Osservando dall’esterno, da alcuni mesi, l’alternarsi di feste e compleanni che sfoceranno inevitabilmente nell’apoteosi natalizia (eventi accompagnati da una mole di regali, piccoli e grandi) sono colpito da una parola magica che non può mancare nel vocabolario dei ragazzini: “Legàmi”.

Mettete l’accento dove volete ma le cose non cambiano: io personalmente l’ho spostato dalla “A” alla “E”, e vi spiego perché.

La penna non è più solo una penna (e questo vale per tutti i 2.000 “Prodotti Wow”, così li definisce il marchio bergamasco) ma qualcosa che evoca e caratterizza una condivisione sociale; l’oggetto perde la sua natura utilitaristica in favore di quella rappresentativa.

Ed è proprio questo cambio di paradigma, di fatto, a creare dipendenza. Una dipendenza piacevole, s’intende: dubbi su cosa regalare e budget da 5 euro in su? Con Legami avrete sempre una soluzione adeguata, gradita, economicamente sostenibile, brandizzata e… politicamente corretta (vedi le borse realizzate con materiali derivati dalla canna da zucchero, come il Green PE).

Ecco dunque che il “legame” diviene indissolubile, e “slegarsi” non è così semplice.

Disturbano, in questo mondo incantato, le voci fuori dal coro che giungono, inevitabilmente: da alcuni commessi che, dal retrobottega della vetrina dorata dei P.V. monomarca lamentano problemi organizzativi e sul “politicamente corretto” del marchio nutrono qualche perplessità; ai clienti che invece, forse a causa del volume di ordini che il loro beniamino deve gestire, non apprezzano la logistica dell’acquisto online, aspettano la merce un po’ troppo e non possono annullare l’ordine se prima non è stato consegnato.
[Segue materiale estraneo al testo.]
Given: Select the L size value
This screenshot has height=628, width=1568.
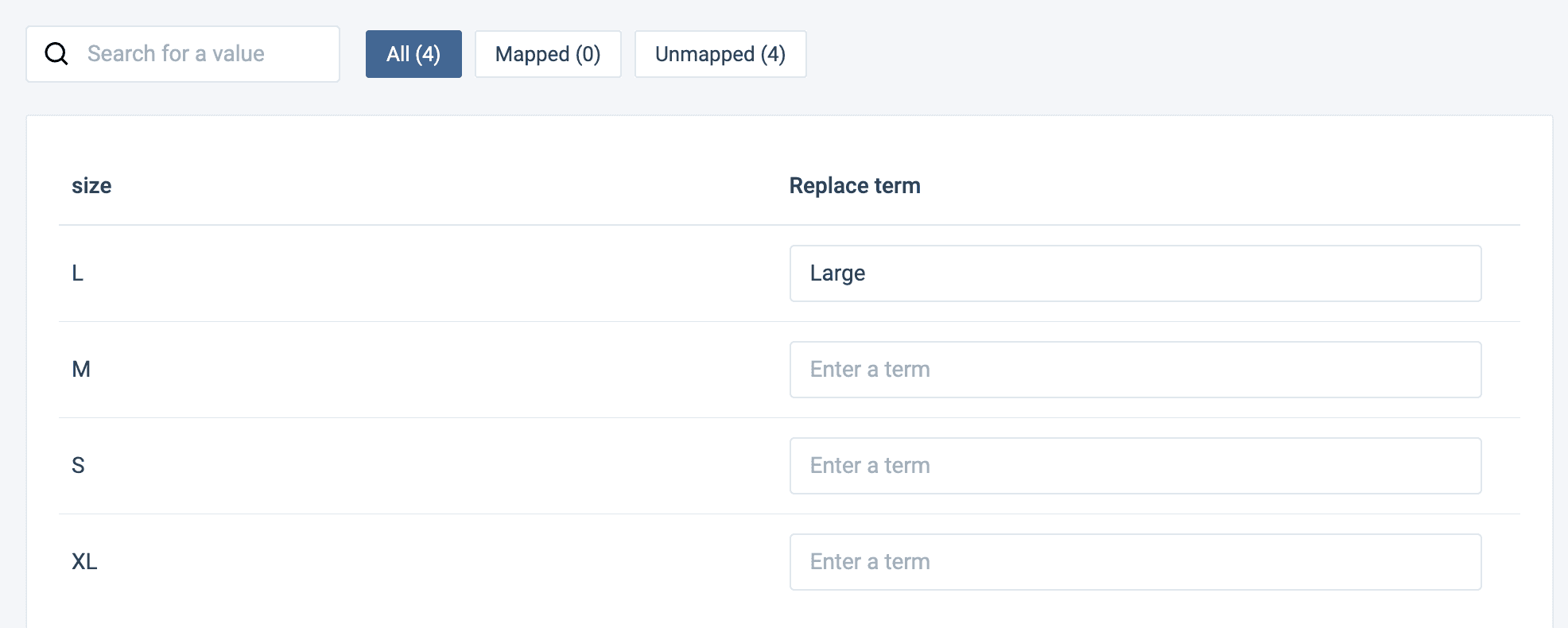Looking at the screenshot, I should [78, 273].
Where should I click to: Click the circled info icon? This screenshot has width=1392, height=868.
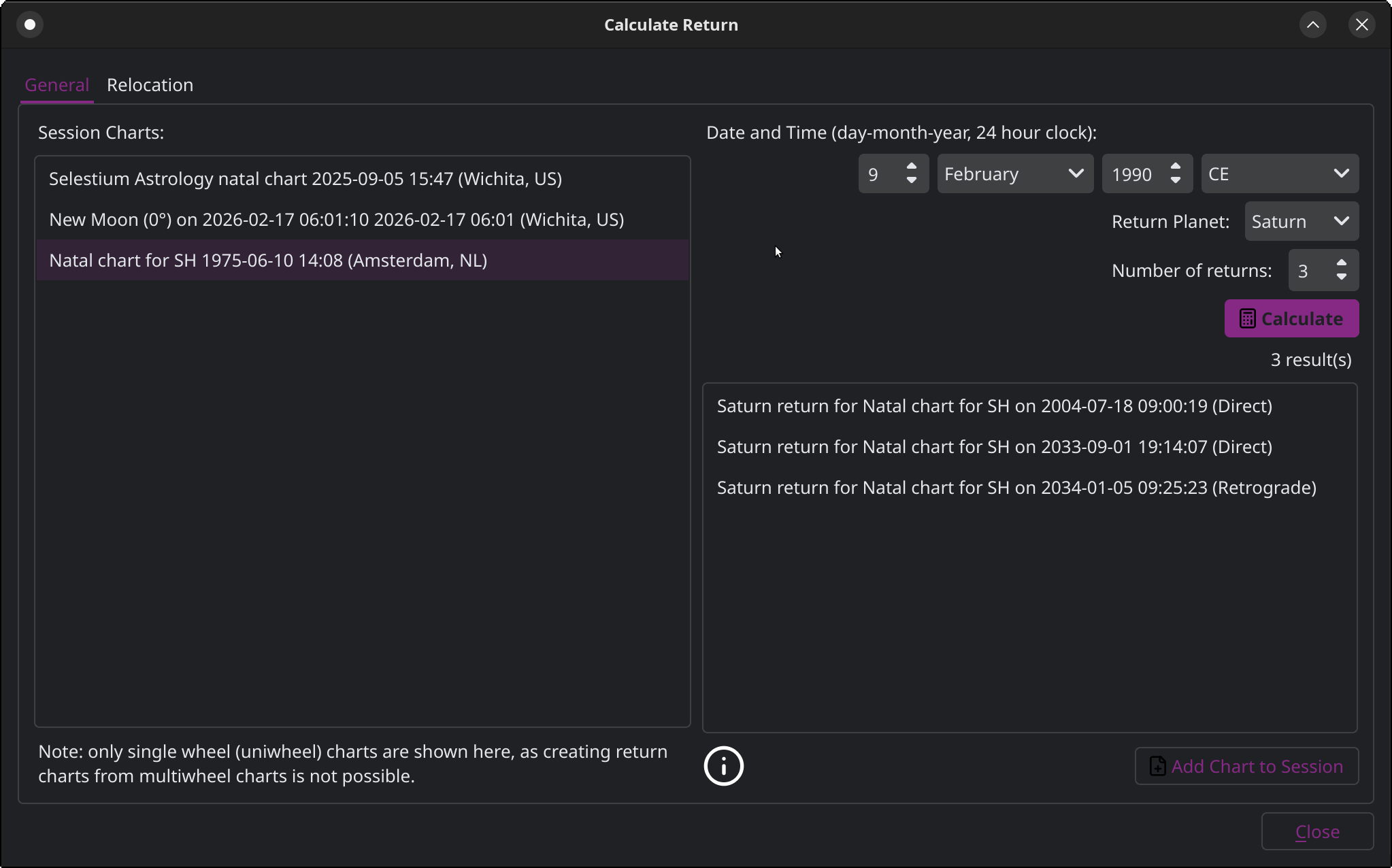coord(723,766)
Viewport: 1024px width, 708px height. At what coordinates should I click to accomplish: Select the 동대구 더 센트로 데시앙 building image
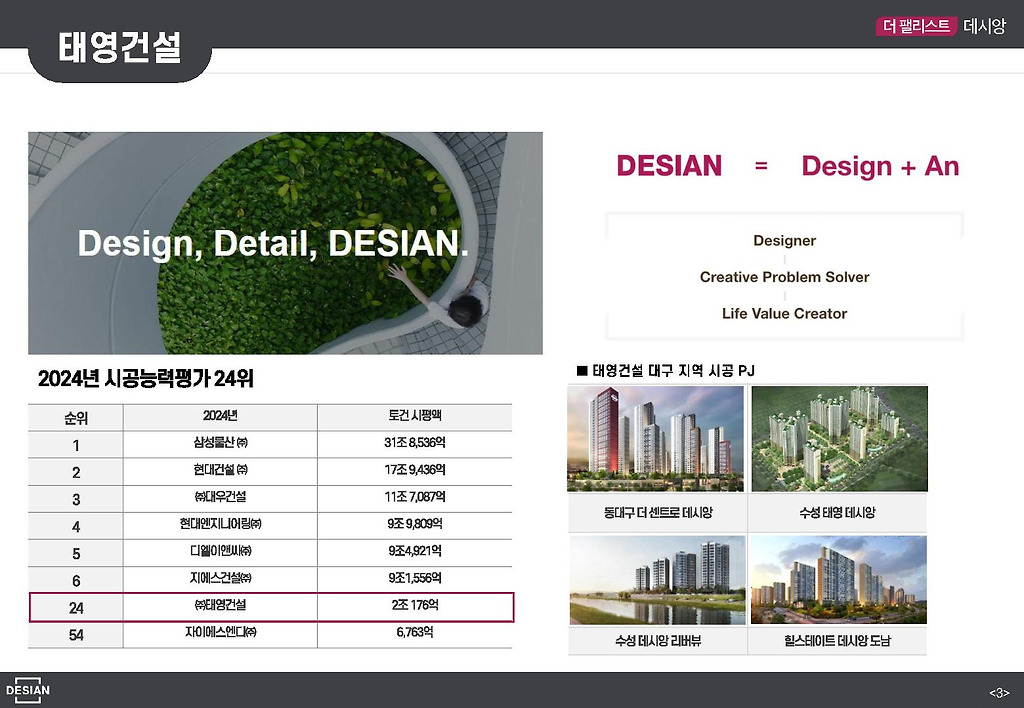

Ma i ragazzini si disinteressano completamente di logistica, fatturati e organizzazione dei P.V.; a loro interessa solo trovare quella penna “versione speciale in tiratura limitata” che fa capolino da ieri dall’astuccio della loro compagna di banco, con buona pace del genitore che non si sogna nemmeno di sottrarsi ai suoi obblighi commerciali (e in fondo gli fa anche un po’ comodo…).

Uscendo poi da queste chiacchiere natalizie da padre ed entrando nelle riflessioni da imprenditore mi pongo, e vi pongo, questa domanda: ma se vent’anni fa fossi entrato in banca con il mio business plan, nel quale era scritta, nel progetto imprenditoriale, la mia intenzione di produrre cinghietti per i libri seppelliti dalla storia e penne di plastica a forma di animale, l’imbarazzato addetto ai finanziamenti mi avrebbe accompagnato alla porta guardando l’orologio.

Forse anche per questo che Alberto Fassi da Bergamo, classe 1976, CEO di Legàmi, ha investito il suo trattamento di fine rapporto con KPMG in quel progetto, che oggi vale un fatturato di oltre 140 milioni di euro e di recente ha ceduto il 42% al fondo DeA Capital?

Forse non lo sapremo mai, ma sappiamo invece che Know How, coraggio, costanza… e un pizzico di pensiero laterale sono doti indispensabili per il rilancio di un mondo imprenditoriale, il nostro, davvero un po’ asfittico.